[Records from a dataset]
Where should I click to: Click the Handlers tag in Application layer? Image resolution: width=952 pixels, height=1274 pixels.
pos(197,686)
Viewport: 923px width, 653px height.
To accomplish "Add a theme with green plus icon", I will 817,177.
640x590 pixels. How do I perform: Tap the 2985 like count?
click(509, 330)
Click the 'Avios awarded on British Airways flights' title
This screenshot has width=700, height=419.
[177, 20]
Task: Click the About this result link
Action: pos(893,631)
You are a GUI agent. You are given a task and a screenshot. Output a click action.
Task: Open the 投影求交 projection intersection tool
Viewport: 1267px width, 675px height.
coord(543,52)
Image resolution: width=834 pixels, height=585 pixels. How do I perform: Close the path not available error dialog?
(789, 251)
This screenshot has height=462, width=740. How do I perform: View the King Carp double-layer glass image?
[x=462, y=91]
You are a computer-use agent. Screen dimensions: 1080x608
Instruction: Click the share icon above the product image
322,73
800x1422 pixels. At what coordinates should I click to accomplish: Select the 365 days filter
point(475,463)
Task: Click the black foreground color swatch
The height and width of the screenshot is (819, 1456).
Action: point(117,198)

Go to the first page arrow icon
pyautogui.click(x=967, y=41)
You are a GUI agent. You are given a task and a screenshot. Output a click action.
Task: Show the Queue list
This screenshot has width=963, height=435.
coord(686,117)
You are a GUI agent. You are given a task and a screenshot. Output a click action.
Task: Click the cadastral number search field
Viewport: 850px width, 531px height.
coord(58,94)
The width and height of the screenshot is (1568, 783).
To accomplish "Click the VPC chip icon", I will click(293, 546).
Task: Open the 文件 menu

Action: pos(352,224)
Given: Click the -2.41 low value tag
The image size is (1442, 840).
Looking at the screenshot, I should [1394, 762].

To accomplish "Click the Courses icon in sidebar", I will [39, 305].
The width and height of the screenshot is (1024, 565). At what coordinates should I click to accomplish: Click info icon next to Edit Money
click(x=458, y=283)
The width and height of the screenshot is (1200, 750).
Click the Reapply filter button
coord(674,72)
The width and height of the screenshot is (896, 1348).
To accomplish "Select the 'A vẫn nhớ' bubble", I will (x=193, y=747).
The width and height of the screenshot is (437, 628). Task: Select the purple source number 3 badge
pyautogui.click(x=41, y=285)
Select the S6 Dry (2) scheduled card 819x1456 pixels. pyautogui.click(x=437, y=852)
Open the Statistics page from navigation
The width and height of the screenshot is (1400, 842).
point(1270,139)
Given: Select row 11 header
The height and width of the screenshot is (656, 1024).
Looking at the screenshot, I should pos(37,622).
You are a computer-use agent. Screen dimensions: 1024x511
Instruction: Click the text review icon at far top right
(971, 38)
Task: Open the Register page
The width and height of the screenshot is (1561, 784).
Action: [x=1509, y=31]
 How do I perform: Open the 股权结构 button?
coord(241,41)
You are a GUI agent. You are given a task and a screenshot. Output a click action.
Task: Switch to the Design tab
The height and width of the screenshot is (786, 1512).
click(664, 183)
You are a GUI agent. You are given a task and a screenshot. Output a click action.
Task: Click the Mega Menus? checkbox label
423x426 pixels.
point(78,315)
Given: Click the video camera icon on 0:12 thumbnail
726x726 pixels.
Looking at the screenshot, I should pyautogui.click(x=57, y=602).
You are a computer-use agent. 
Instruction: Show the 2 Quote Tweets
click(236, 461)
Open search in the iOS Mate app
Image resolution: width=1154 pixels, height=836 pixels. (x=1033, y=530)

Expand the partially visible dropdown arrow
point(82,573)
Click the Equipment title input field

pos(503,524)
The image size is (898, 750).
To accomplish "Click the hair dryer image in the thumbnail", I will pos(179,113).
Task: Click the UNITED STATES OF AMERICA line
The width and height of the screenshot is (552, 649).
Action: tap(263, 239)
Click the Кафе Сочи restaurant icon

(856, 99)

# GIVEN INSTRUCTION
Please rewrite the part of the material that opens with the line containing "Open search in the iOS Mate app" and closes with the end of the material, swapping "Equipment" for "Address" and leaving everything else unchanged.

# ANSWER IN FULL
Open search in the iOS Mate app
Image resolution: width=1154 pixels, height=836 pixels. (x=1033, y=530)

Expand the partially visible dropdown arrow
point(82,573)
Click the Address title input field

pos(503,524)
The image size is (898, 750).
To accomplish "Click the hair dryer image in the thumbnail", I will pos(179,113).
Task: Click the UNITED STATES OF AMERICA line
The width and height of the screenshot is (552, 649).
Action: tap(263, 239)
Click the Кафе Сочи restaurant icon

(856, 99)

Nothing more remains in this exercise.